Она ушла. Он не мог ее остановить. Она погрузила вещи в «лэндровер», который прислала за ней Надеж — стерва! — и уехала с фермы, не удосужившись даже попрощаться с Фэафилдами. Генри стоял на середине двора, вместе с тремя садовниками наблюдая, как она закидывает в машину сумки, она обняла его и забралась в машину. В кустах, откуда наблюдали за происходящим садовники, послышался сдавленный смех. Он бросил на них взгляд, не в состоянии даже прикрикнуть на них. Он чувствовал себя совершенно беспомощным.

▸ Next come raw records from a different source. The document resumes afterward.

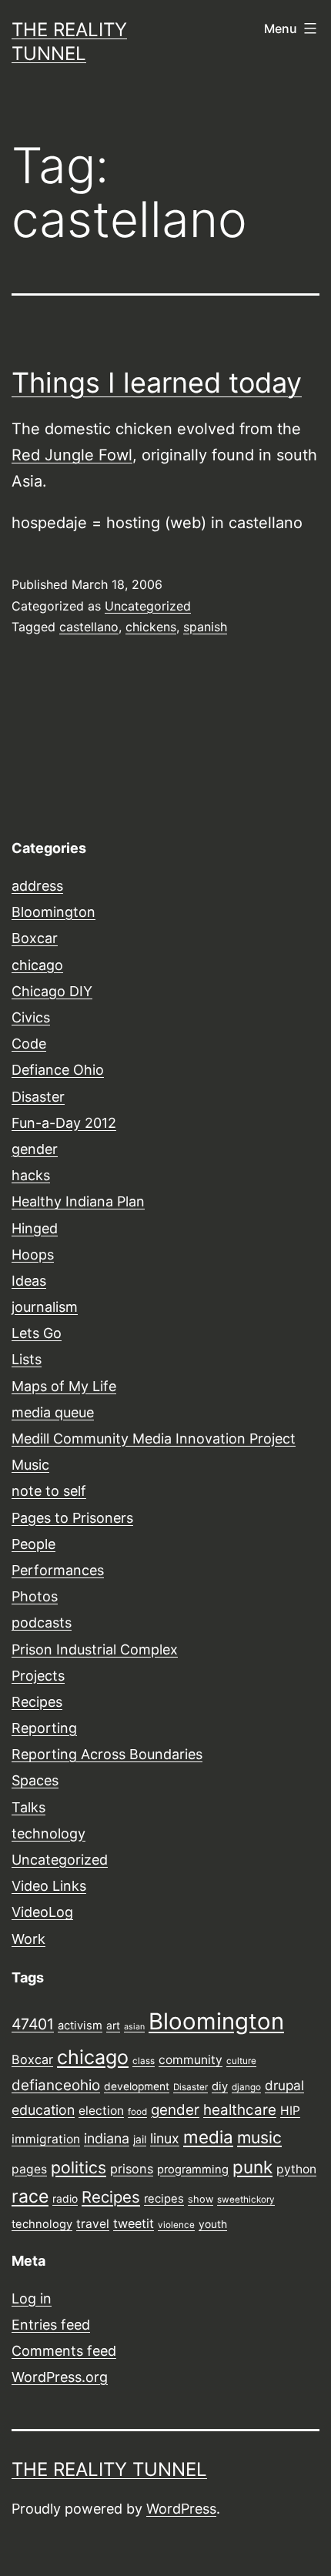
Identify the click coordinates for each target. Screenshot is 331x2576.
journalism (45, 1307)
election (101, 2110)
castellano (89, 626)
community (190, 2059)
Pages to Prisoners (72, 1518)
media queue (53, 1412)
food (137, 2111)
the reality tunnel (109, 2469)
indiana (106, 2138)
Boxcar (35, 938)
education (43, 2110)
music (259, 2137)
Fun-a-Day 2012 (64, 1123)
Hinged (35, 1228)
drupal (284, 2085)
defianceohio (56, 2085)
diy (220, 2086)
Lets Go (37, 1333)
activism (80, 2025)
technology (48, 1833)
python (296, 2169)
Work (28, 1939)
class (143, 2061)
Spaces (35, 1780)
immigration (46, 2139)
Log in (32, 2298)
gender (35, 1149)
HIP (290, 2110)
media (208, 2136)
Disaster (38, 1097)
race (30, 2196)
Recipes (37, 1702)
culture (241, 2061)
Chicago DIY (52, 991)
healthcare (239, 2110)
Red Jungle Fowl (72, 455)
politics (78, 2167)
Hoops (33, 1254)
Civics (31, 1017)
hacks (31, 1175)
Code (29, 1043)
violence (176, 2225)
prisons (131, 2168)
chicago (37, 965)
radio (65, 2199)
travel (92, 2223)
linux (164, 2138)
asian (134, 2027)
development (136, 2086)
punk (252, 2166)
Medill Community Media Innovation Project (154, 1438)
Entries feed (51, 2325)
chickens (150, 626)
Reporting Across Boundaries (107, 1754)
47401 (33, 2024)
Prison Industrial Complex (95, 1649)
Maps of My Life (64, 1386)
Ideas (29, 1281)
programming (193, 2169)
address (37, 886)
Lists (27, 1359)
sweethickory (246, 2199)
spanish (205, 626)
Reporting (44, 1728)
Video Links (49, 1886)
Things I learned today (157, 383)
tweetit (133, 2223)
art (113, 2025)
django (246, 2087)
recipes (164, 2199)
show (200, 2199)
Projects (38, 1676)
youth (213, 2224)
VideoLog (42, 1912)
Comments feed (64, 2351)
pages (29, 2169)
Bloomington (53, 912)
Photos (35, 1596)
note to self (49, 1491)
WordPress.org (60, 2377)
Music (30, 1465)
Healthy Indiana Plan (78, 1201)
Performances (58, 1570)
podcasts (42, 1622)
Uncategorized (148, 606)
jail (139, 2139)
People (33, 1544)
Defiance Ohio (58, 1070)
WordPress (181, 2509)
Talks (28, 1807)
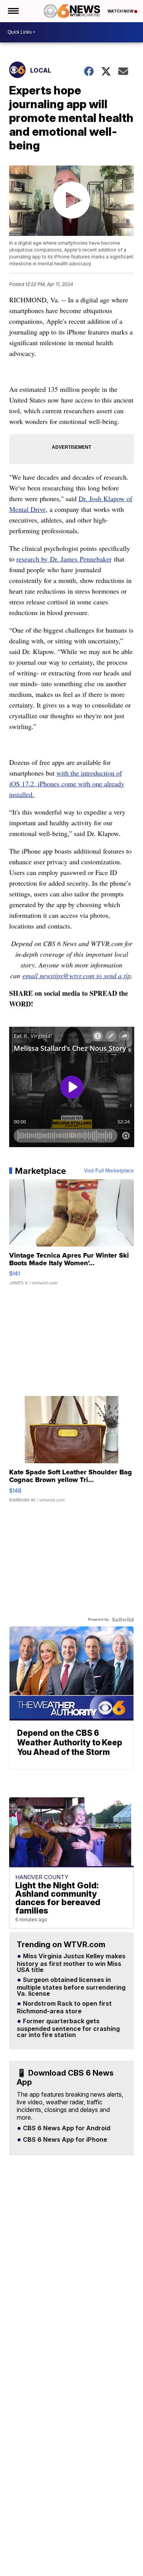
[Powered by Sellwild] (123, 1619)
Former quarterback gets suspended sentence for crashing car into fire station (68, 2028)
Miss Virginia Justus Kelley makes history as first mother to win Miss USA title (71, 1963)
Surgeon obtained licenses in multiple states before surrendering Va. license (71, 1987)
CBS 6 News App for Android (65, 2128)
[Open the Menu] (13, 11)
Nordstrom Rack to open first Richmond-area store (64, 2007)
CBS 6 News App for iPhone (64, 2139)
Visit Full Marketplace (109, 1171)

Будет нелегко. Она понимала это с самого начала. Она переехала в свободную комнату в доме Надеж — «оставайся столько, сколько тебе потребуется, дорогая» — и постаралась подумать о том, что делать дальше. Она позвонила Годсону Маримбе, и они снова встретились в кафе рядом с площадью Африка Юнити. Она уже четко знала, что ей нужно; оставалось заинтересовать его.
— Дело в том, — сказала она, помешивая свой кофе, — что ты совершенно прав. Другие владельцы галерей просто налетят, заберут все эти работы и прямиком обратно. Я не собираюсь этим заниматься, но не из-за боязни, что меня назовут чертовым стервятником, — она усмехнулась. — А потому, что сомневаюсь, сработает ли этот вариант.
— Почему нет? — спросил Годсон.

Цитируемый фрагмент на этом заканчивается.